** RECORDS FOR THE TASK follows **

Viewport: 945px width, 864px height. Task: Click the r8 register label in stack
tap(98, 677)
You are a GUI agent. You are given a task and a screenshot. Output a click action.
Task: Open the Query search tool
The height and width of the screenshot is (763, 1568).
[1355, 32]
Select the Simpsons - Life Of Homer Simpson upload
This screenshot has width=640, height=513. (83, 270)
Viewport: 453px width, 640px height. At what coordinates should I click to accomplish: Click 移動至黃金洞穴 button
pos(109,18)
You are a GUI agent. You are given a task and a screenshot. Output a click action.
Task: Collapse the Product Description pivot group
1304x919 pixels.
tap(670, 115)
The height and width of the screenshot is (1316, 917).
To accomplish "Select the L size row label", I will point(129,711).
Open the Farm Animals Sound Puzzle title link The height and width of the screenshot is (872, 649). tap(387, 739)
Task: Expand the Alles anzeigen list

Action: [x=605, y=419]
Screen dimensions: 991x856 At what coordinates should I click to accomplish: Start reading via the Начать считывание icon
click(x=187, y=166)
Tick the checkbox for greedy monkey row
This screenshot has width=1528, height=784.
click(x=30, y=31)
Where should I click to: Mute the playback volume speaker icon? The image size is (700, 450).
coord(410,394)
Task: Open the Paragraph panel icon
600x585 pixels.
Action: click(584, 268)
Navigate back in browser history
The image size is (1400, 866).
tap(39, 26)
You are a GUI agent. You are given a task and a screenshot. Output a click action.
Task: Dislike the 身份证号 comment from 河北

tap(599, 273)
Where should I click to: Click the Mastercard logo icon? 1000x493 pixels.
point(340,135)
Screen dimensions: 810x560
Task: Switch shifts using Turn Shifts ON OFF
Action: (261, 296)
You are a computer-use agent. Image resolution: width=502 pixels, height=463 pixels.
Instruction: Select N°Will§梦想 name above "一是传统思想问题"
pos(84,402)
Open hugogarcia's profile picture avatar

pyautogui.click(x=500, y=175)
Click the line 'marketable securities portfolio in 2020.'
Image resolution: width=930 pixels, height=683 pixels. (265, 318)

** End of RECORDS FOR THE TASK **

* _TASK TO CARRY OUT_: Repeat all of the data exactly as given.

* _RESPONSE TO THIS TASK_:
Viewport: 945px width, 864px height. Task: Click the r8 register label in stack
tap(98, 677)
You are a GUI agent. You are given a task and a screenshot. Output a click action.
Task: Open the Query search tool
The height and width of the screenshot is (763, 1568).
[1355, 32]
Select the Simpsons - Life Of Homer Simpson upload
This screenshot has width=640, height=513. (83, 270)
Viewport: 453px width, 640px height. At what coordinates should I click to accomplish: Click 移動至黃金洞穴 button
pos(109,18)
You are a GUI agent. You are given a task and a screenshot. Output a click action.
Task: Collapse the Product Description pivot group
1304x919 pixels.
tap(670, 115)
The height and width of the screenshot is (1316, 917).
To accomplish "Select the L size row label", I will point(129,711).
Open the Farm Animals Sound Puzzle title link The height and width of the screenshot is (872, 649). tap(387, 739)
Task: Expand the Alles anzeigen list

Action: [x=605, y=419]
Screen dimensions: 991x856 At what coordinates should I click to accomplish: Start reading via the Начать считывание icon
click(x=187, y=166)
Tick the checkbox for greedy monkey row
This screenshot has width=1528, height=784.
click(x=30, y=31)
Where should I click to: Mute the playback volume speaker icon? The image size is (700, 450).
coord(410,394)
Task: Open the Paragraph panel icon
600x585 pixels.
Action: click(584, 268)
Navigate back in browser history
The image size is (1400, 866).
tap(39, 26)
You are a GUI agent. You are given a task and a screenshot. Output a click action.
Task: Dislike the 身份证号 comment from 河北

tap(599, 273)
Where should I click to: Click the Mastercard logo icon? 1000x493 pixels.
point(340,135)
Screen dimensions: 810x560
Task: Switch shifts using Turn Shifts ON OFF
Action: (261, 296)
You are a computer-use agent. Image resolution: width=502 pixels, height=463 pixels.
Instruction: Select N°Will§梦想 name above "一是传统思想问题"
pos(84,402)
Open hugogarcia's profile picture avatar

pyautogui.click(x=500, y=175)
Click the line 'marketable securities portfolio in 2020.'
Image resolution: width=930 pixels, height=683 pixels. (265, 318)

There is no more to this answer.